PORTLAND, Ore. – A final hearing is being held this week in the nation's capital on the U.S. Labor Department's new Conflicts of Interest Rule, with stricter guidelines for financial advisers and insurance agents about acting in their clients' best interest.

In Oregon, some of the same ethics precautions are spelled out as part of the licensing requirements for investment advisers.
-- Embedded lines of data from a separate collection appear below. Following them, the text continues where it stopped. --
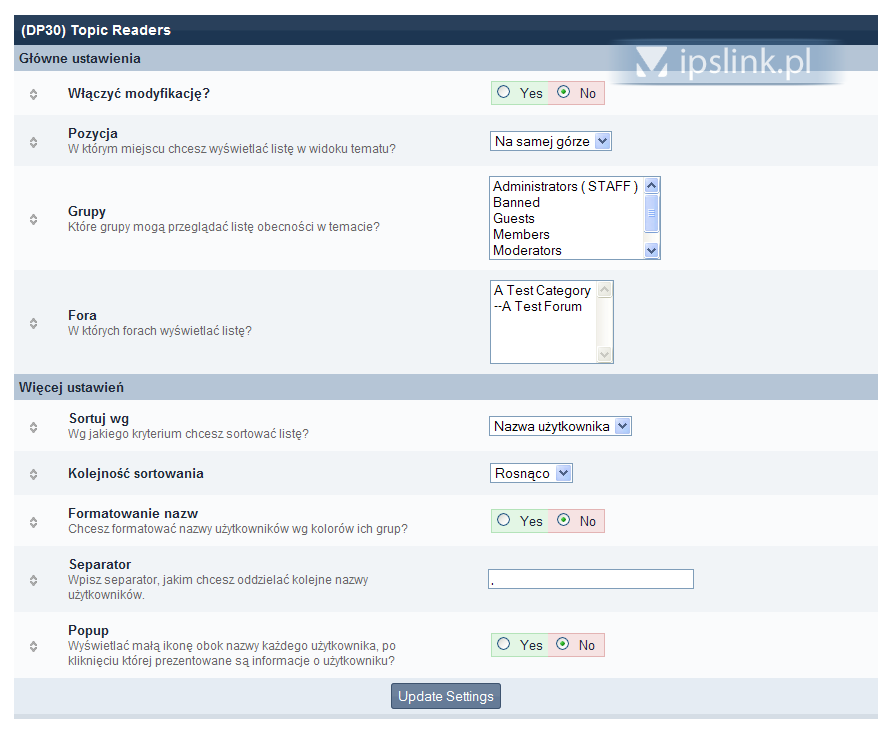
Task: Open the Sortuj wg dropdown
Action: pyautogui.click(x=560, y=427)
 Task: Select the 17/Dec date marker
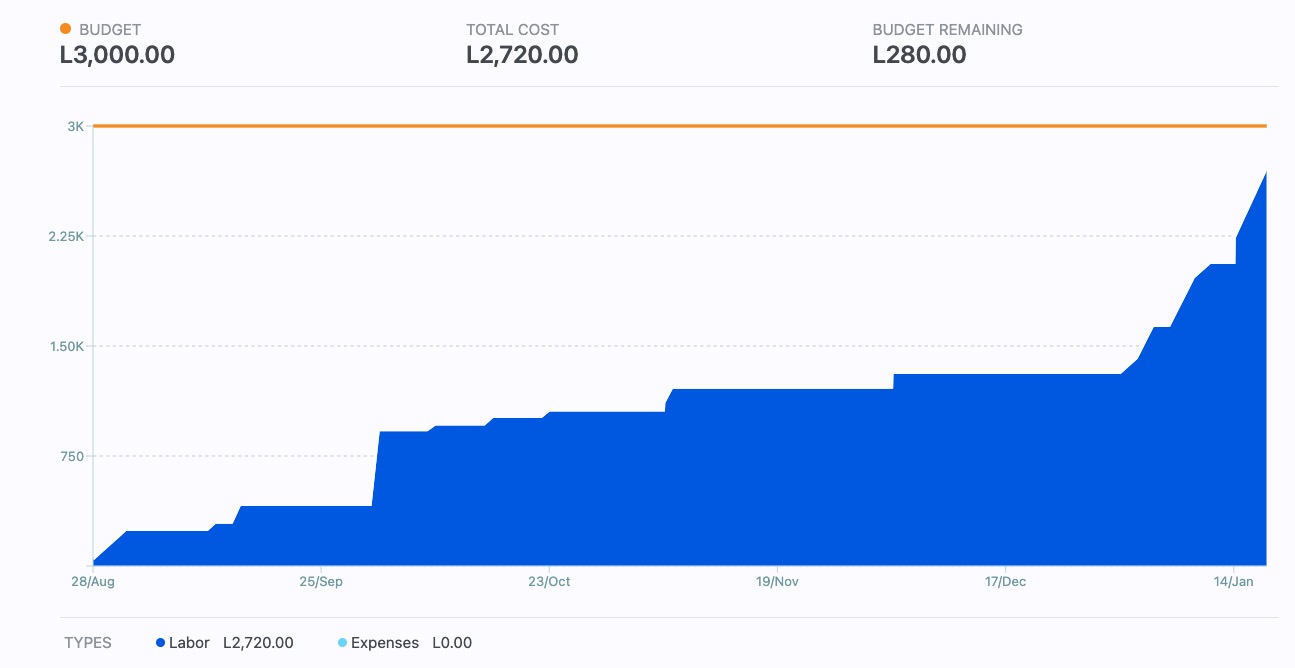click(x=1005, y=582)
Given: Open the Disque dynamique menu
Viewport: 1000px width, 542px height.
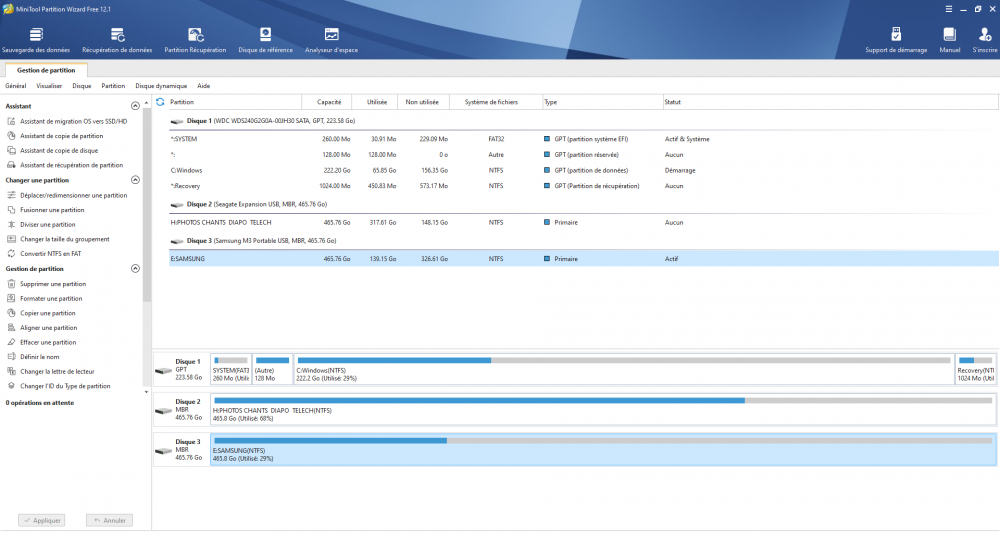Looking at the screenshot, I should [161, 86].
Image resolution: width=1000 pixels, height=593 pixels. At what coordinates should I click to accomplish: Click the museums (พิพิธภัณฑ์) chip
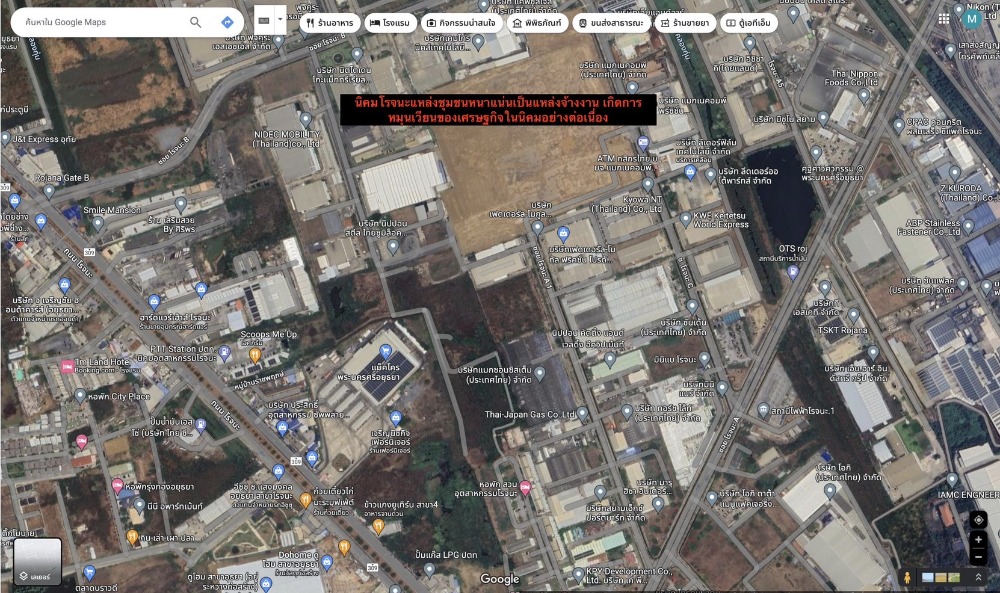tap(538, 23)
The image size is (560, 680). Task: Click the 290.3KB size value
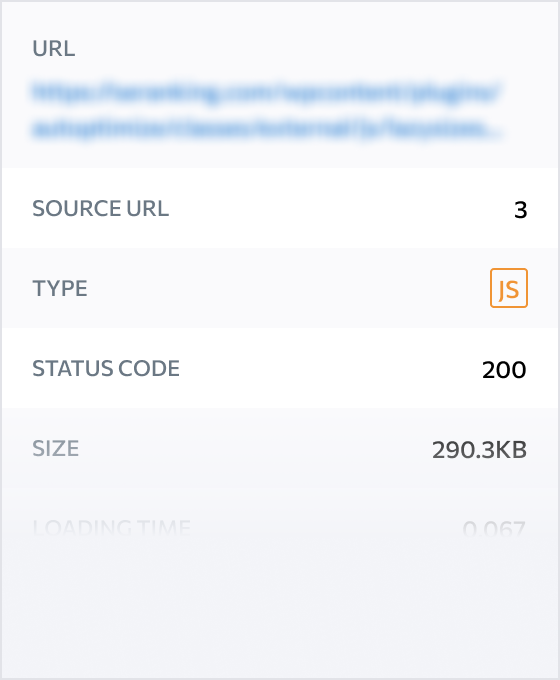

And yet, the state still gets complaints every month about people giving bad – or self-serving – financial advice, says Jake Sunderland, public information officer with the Oregon Department of Consumer and Business Services (DCBS).

"Most complaints end up being what we would consider material omissions or misrepresentation, and that's considered fraud – misrepresenting your investment or admitting that they have a financial interest in the investment that they're advising to you," he explains.

Sunderland encourages anyone with concerns about an investment adviser to contact DCBS, as complaints can reveal patterns of misconduct.

The biggest Oregon investment fraud case in history is set to wrap up in November, when former Sunwest Management CEO Jon Michael Harder is sentenced for bilking more than 1,000 investors out of $130 million.

AARP is supporting the tougher federal Conflicts of Interest Rule, says Elaine Ryan, a national vice-president for the group.

Of major concern, according to Ryan, are the fees and commissions on retirement accounts – they're not illegal, but raising eyebrows with estimates that people are being steered into investments that put between $8 billion and $17 billion a year into the advisers' pockets.

"We know those hidden fees erode people's lifetime retirement savings – as much as 25 percent could be lost in your lifetime of savings, to those types of fees," she says.

The Labor Department says the current guidelines for retirement investment advice were passed in the 1970s, before IRAs or 401-K plans had been created.

AARP is circulating an online petition urging greater protection of retirement savings at aarp.org/loophole.